Material shown:
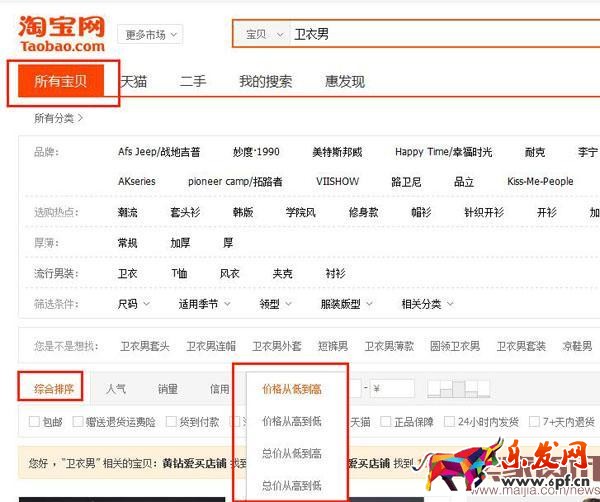Sort results by 销量
The width and height of the screenshot is (600, 502).
(x=167, y=389)
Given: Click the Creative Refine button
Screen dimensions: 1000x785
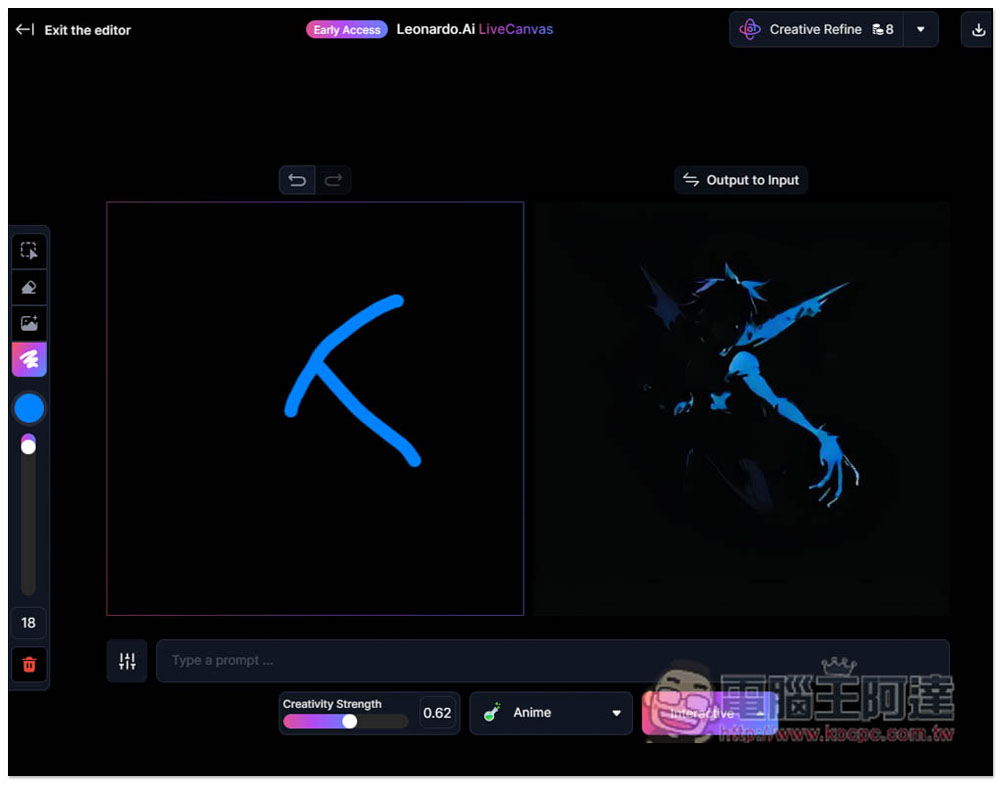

Do this: Give the lines above as a numbered list, leaving out any blank lines and the pictures.

Correct answer:
1. Sort results by 销量
2. The width and height of the screenshot is (600, 502).
3. (x=167, y=389)
4. Given: Click the Creative Refine button
5. Screen dimensions: 1000x785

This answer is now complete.